Medizinrecht  Arzthaftungsrecht  Behandlungsfehler:

Verspätete Mammakarzinom-Diagnose, 130.000,- Euro, LG München I, Az.: 9 O 21602/16

Chronologie:

Die Klägerin begab sich seit dem Jahre 2000 regelmäßig zu Vorsorgeuntersuchungen bei dem Beklagten, einem Facharzt für Gynäkologie. Im Oktober 2014 stellte sie sich bei ihm vor, weil sie in der rechten Brust einen Knoten ertastet hatte. Der Beklagte diagnostizierte anhand eines Ultraschallbildes eine Zyste und teilte der Klägerin mit, dass es einige Monate dauern würde, bis diese wieder verschwinde. Eine weitere Untersuchung sei erst in fünf Monaten notwendig. Drei Monate später stellte sich die Klägerin erneut beim Beklagten vor, da der Knoten noch zu ertasten war und wurde erneut vertröstet. Eine Befunderhebung erfolgte nicht. Im Mai 2015 teilte die Klägerin dem Beklagten von Veränderungen der Brust mit, woraufhin dieser sie für Juli 2015 einbestellte. Erst dabei veranlasste der Beklagte erstmals eine Mammographie. Eine daraufhin veranlasste Stanzbiopsie bestätigte die Diagnose eines Brustkarzinoms. Es folgten umgehend Bestrahlungen der Wirbelsäule und eine Chemotherapie. Eine Mastektomie wurde erforderlich, zehn Lymphknoten entfernt, sowie Metastasen an der Wirbelsäule, Brustwand und der Lymphe bestrahlt, gefolgt von einer langwierigen Reha-Behandlung.

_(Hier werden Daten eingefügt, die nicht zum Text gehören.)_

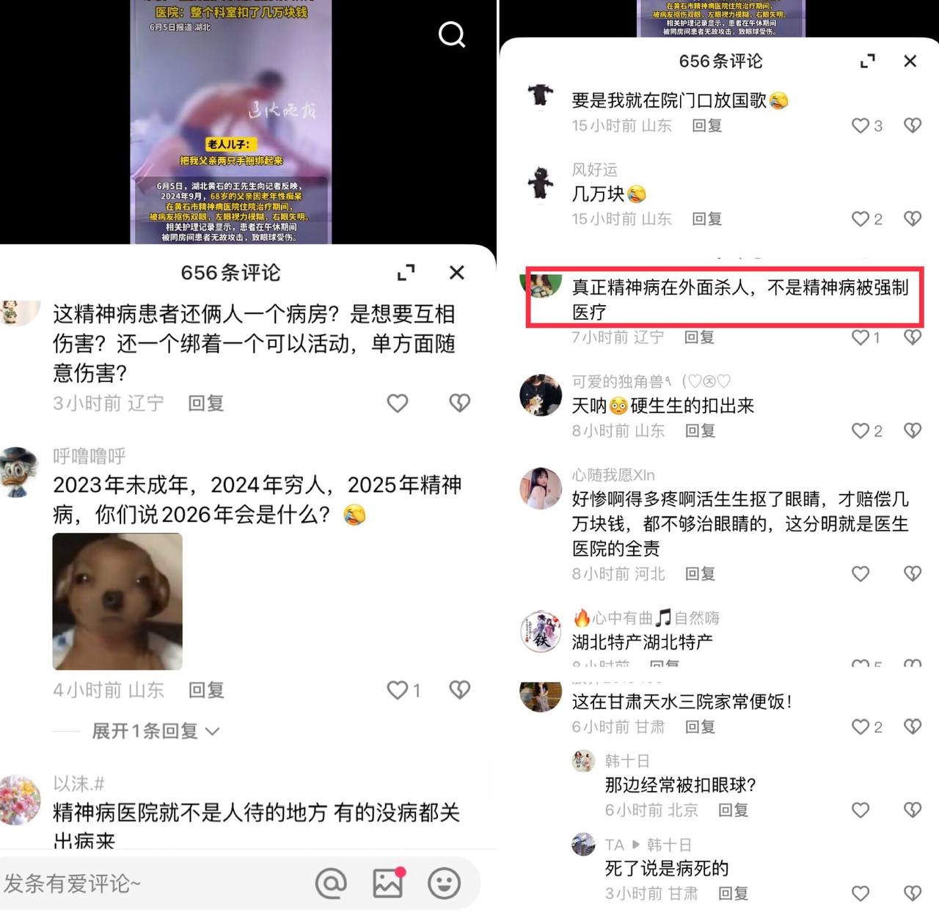939x918 pixels.
Task: Like the 死了说是病死的 reply
Action: pos(861,893)
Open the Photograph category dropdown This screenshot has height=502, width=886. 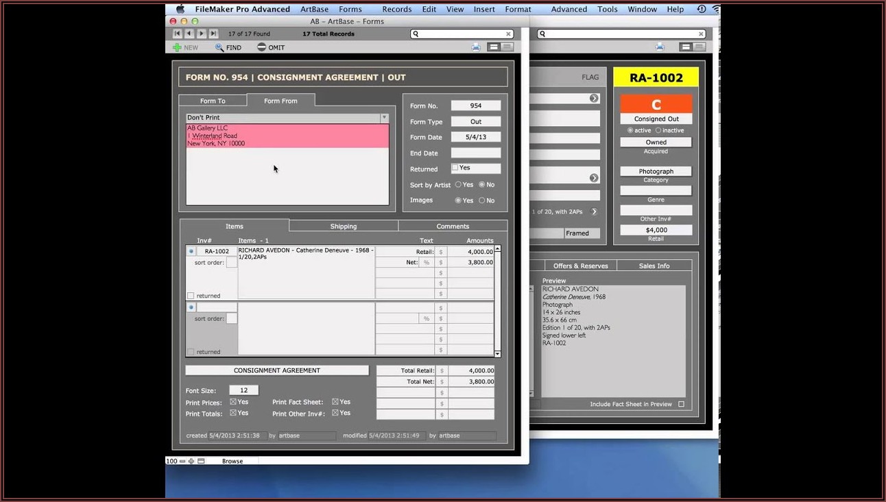(656, 171)
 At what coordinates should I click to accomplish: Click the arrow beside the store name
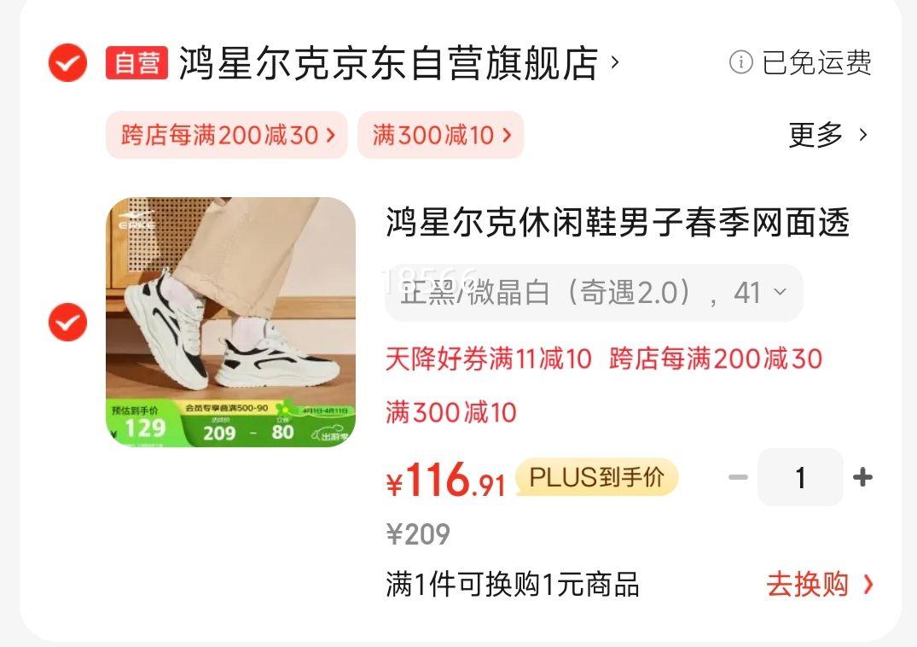pyautogui.click(x=615, y=61)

Seither ist der Gesundheitszustand der Klägerin stark eingeschränkt. Ihrer Berufstätigkeit kann sie nicht mehr nachgehen. Die Chancen auf eine Heilung stehen schlecht.

Verfahren:

Das Landgericht München I hat zu dem Geschehen ein fachmedizinisches Gutachten eingeholt. Der Gutachter führte im Ergebnis aus, dass bereits spätestens im Januar 2015 weitergehende diagnostische Maßnahmen und insbesondere eine Mammographie geboten gewesen wären. Er geht von einem groben Befunderhebungsfehler aus. Das Landgericht München I hat den Parteien sodann einen Vergleichsvorschlag über eine pauschale Abfindungssumme von 130.000,- Euro vorgeschlagen.

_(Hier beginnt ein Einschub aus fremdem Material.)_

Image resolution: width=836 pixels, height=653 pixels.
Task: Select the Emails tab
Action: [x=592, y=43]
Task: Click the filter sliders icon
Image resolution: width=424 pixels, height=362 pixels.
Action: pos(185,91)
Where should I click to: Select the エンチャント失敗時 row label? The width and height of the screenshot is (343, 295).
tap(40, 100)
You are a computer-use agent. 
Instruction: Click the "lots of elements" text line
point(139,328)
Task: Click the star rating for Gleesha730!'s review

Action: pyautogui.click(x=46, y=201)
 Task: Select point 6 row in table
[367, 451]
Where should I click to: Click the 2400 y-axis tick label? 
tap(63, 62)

Anmerkungen von Ciper & Coll.:

Verspätete Karzinomdiagnosen stellen einen Standardfall im Bereich des Arzthaftungsrechtes dar. Die Konsequenzen können drastisch sein, so wie in dem vorliegenden Fall. Hätte der beklagte Facharzt die entsprechende Diagnostik schneller und damit zeitgerecht vorgenommen, so wäre der Klägerin mit hoher Wahrscheinlichkeit der vorliegende Gesundheitsschaden mit seinen ganzen Auswirkungen erspart geblieben, meint die sachbearbeitende Fachanwältin für Medizinrecht unter Bezugnahme auf die Aussagen des vom Gericht bestellten Sachverständigen.

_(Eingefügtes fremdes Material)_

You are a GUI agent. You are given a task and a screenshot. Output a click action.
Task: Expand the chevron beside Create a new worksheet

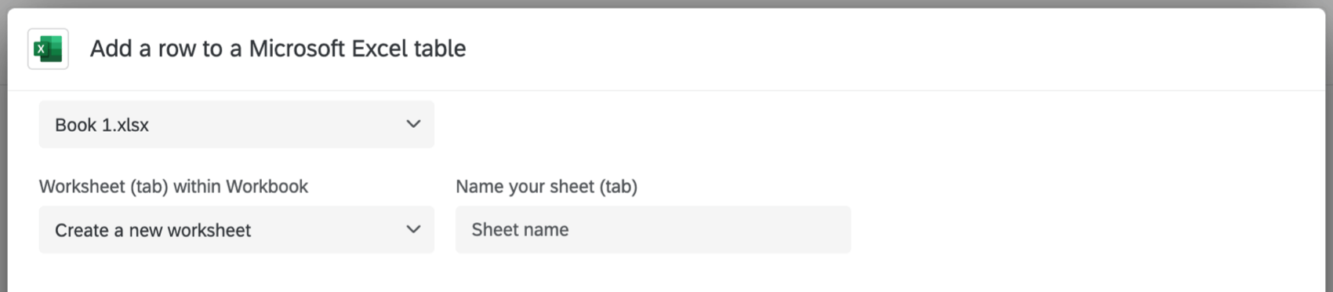(x=413, y=229)
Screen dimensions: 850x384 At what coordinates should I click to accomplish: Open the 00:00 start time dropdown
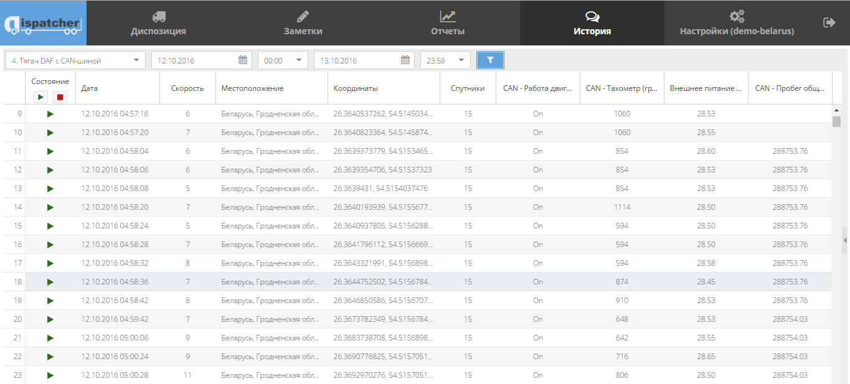pos(299,60)
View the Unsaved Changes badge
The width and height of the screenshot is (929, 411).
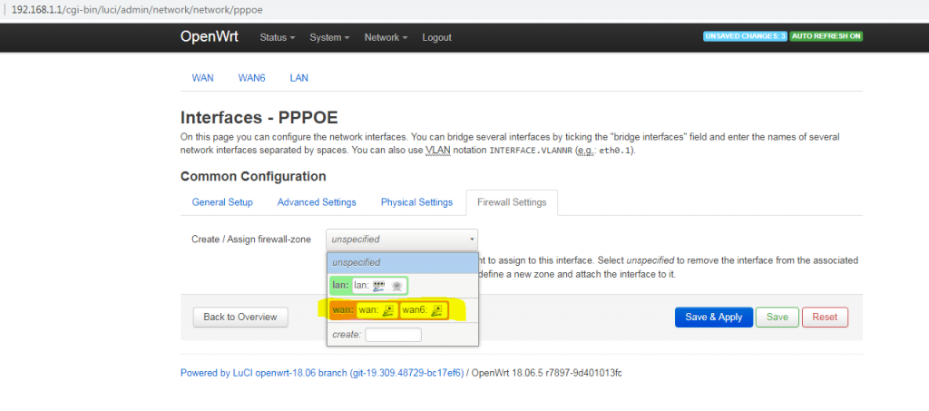coord(743,36)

Landgericht Wuppertal vom 09.05.2018

Medizinrecht  Arzthaftungsrecht  Behandlungsfehler:

Fehlerhafte Verriegelungsmarknagelosteosynthese nach Fibula Mehrfragment Fraktur, LG Wuppertal, Az.: 5 O 325/14

Chronologie:

Der Kläger erlitt in 2012 einen Rollerunfall und zog sich dabei eine Unterschenkelspiralfraktur am Übergang zum mittleren distalen Drittel mit gleichzeitiger proximaler Fibula Mehrfragment Fraktur zu. Im Hause der Beklagten erfolgte daraufhin eine Verriegelungsmarknagelosteosynthese. Röntgenkontrollaufnahmen ergaben in der Folge, dass eine erhebliche Achsabweichung des distalen Fragments von zehn Grad vorlag. Es waren Folgebehandlungen und eine Revisionsoperation erforderlich. Seither leidet der Kläger unter Bewegungseinschränkungen, Druckgefühl in Fuß und Bein und psychischen Problemen.

Verfahren:

Das Landgericht Wuppertal hat zu dem Vorfall ein unfallchirurgisches Gutachten eingeholt. Hierin stellt der Sachverständige u. a. fest, dass eine Plattenosteosynthese erforderlich gewesen sei. Das Gericht hat den Parteien sodann zu einer gütlichen Einigung über rund 10.000,- Euro angeraten, die diese akzeptierten.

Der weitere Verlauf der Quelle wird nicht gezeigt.